[Start of section]

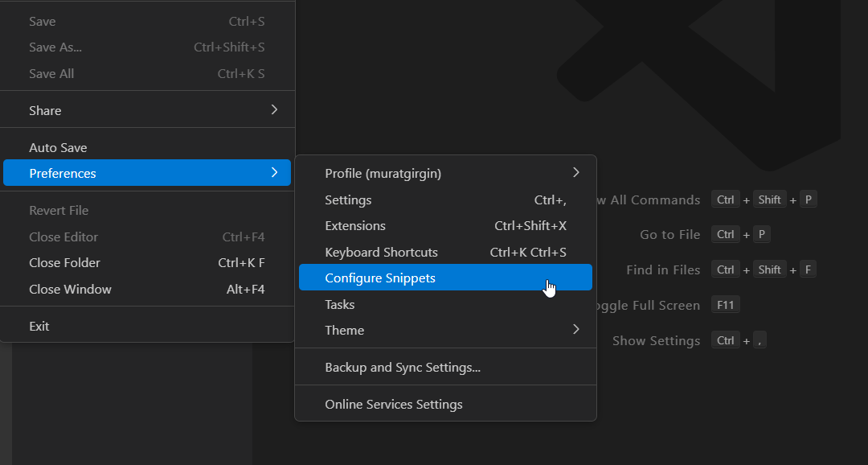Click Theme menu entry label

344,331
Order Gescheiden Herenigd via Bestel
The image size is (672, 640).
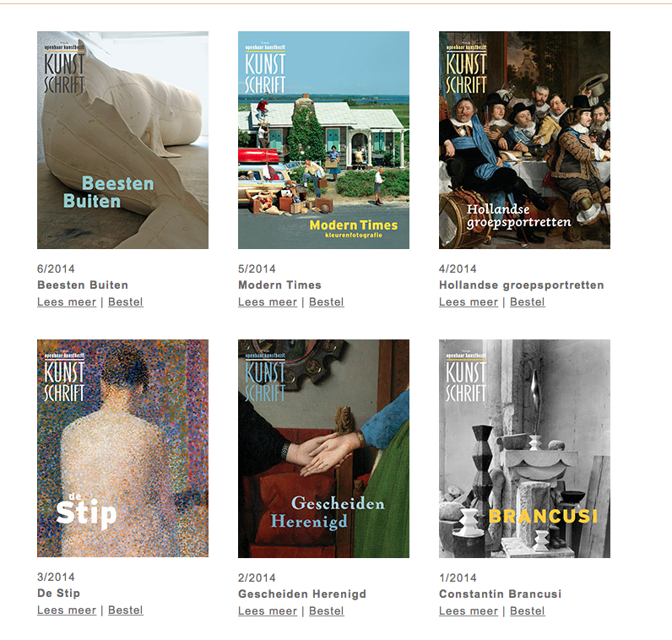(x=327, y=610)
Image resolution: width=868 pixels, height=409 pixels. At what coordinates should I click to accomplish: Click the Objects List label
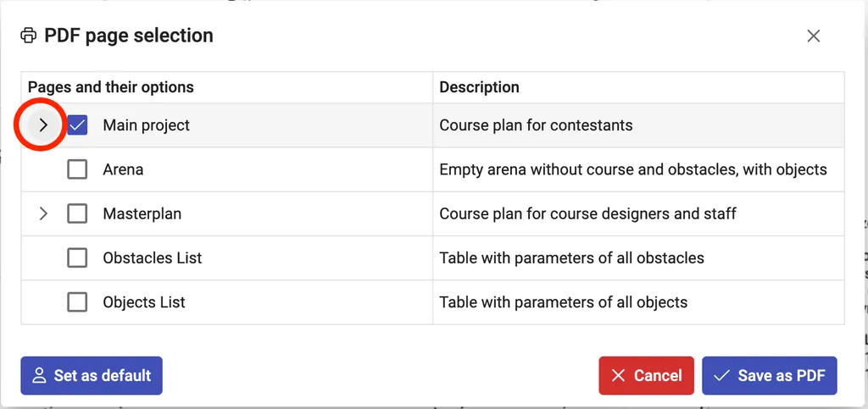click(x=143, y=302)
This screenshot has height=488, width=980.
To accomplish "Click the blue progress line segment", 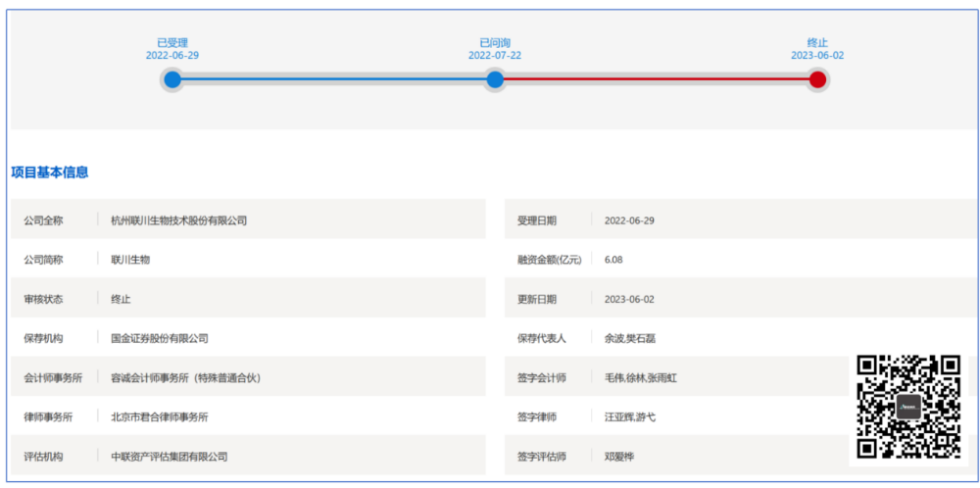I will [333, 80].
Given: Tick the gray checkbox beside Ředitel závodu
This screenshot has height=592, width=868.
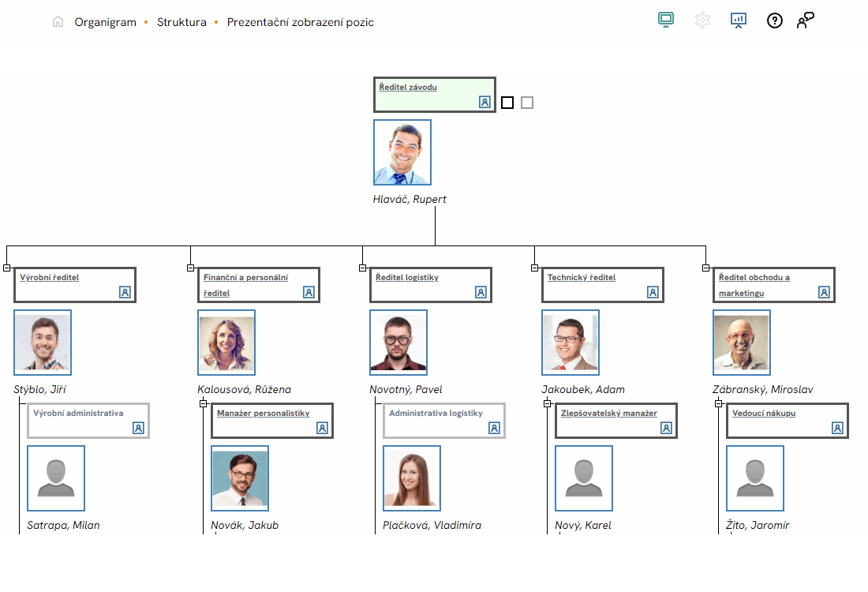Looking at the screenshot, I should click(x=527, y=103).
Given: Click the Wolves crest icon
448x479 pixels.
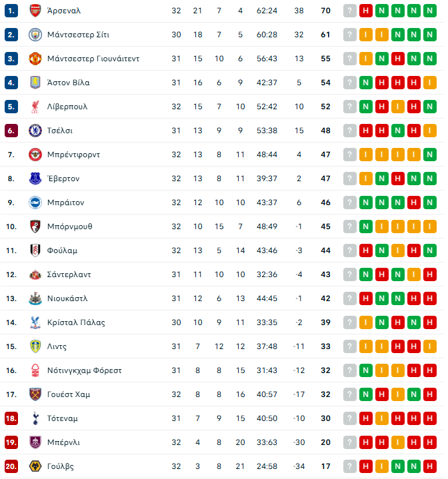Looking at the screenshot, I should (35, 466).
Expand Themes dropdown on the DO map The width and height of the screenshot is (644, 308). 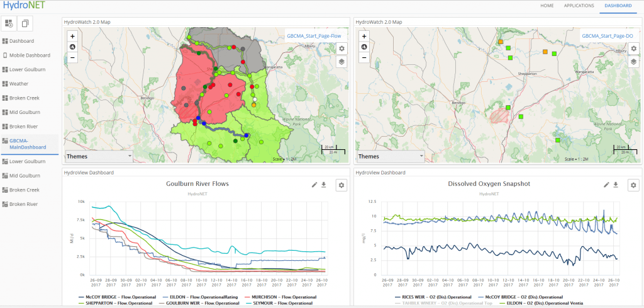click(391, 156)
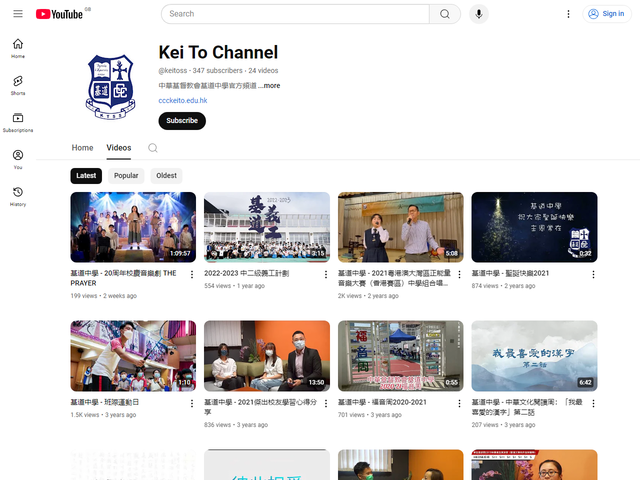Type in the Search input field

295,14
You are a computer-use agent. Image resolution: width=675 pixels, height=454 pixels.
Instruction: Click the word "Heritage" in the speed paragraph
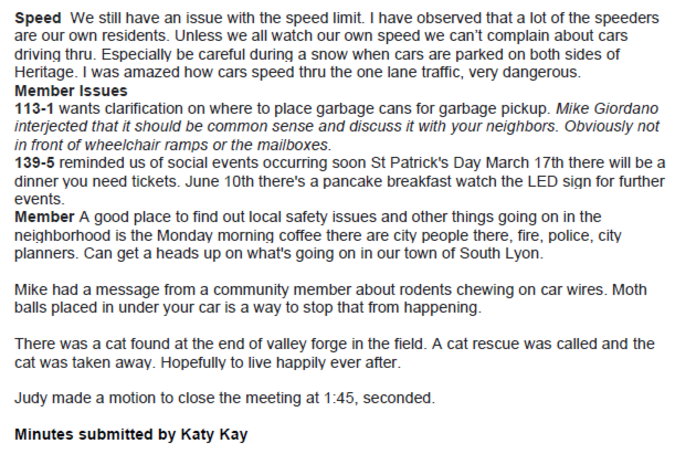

[End of section]

* **Aim of the exercise**
Search the entries for the word "Given" and copy every line that holds it.

* **Solution**
Given: Tick the gray checkbox beside Ředitel závodu
Given: Click the Wolves crest icon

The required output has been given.